Thursday, June 19, 2008

 

Worst enemy of the Francophonie: Le restaurant francais

Corsica is fighting a tough battle to keep its language. However, it’s easy to forget that the language displacing Corsican all over the island – French – is also fighting a battle for survival.

To find the enemy troops that are undermining the bulwarks of the French language, one needs to look no further than the restaurants in the Cote d’Azur, France’s famous wine regions, and of course our favourite French island of Corsica. On these battlegrounds of the tastebuds, French waiters sometimes insist on speaking English. Even when you ask for your meal in half-decent French.
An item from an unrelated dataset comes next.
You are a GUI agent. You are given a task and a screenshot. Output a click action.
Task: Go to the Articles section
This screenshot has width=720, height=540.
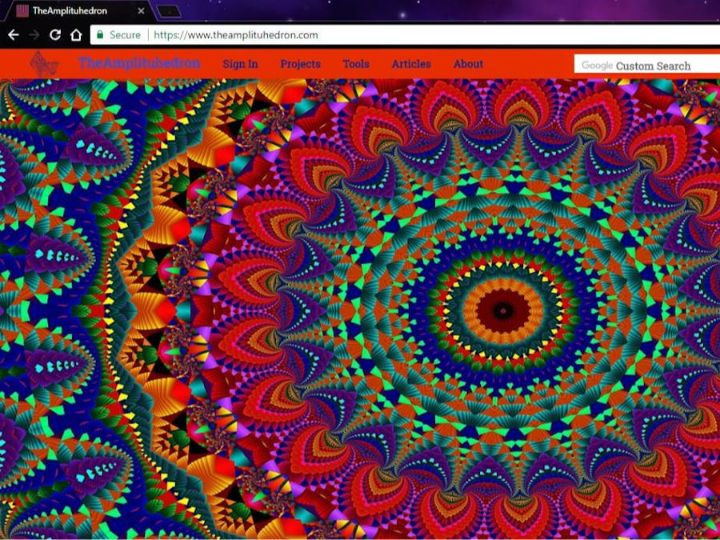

Imagine the plight of an English speaker who has gone to night-school for a year to learn the basics of French. He has then gone to France for a well-earned holiday, eager to try out his new-found language skill in a brasserie … only to hear the waiter ride roughshod over his attempts in well-oiled anglo-restaurant-speak. It’s hardly surprising that three-quarters of us give up, and resort to speaking English a bit LOUDER. Leaving the French language diminished.

Many is the time I have been out-languaged by an aggressive and unsympathetic waiter (note the masculine gender – no oversight) who insists in speaking English despite the fact that his English is much worse than my French. One English friend actually faced down a waiter in these circumstances, asking, in his always immaculate French “Is my French so bad that you must continue to talk to me in my own language?” He received an apology. Perhaps more of us should do this – if for no other reason than to give the French language a much-needed boost.

Comments:
I just carry on speaking French. I'm happy for people to practice their English on me - so long as I can practice my French on them.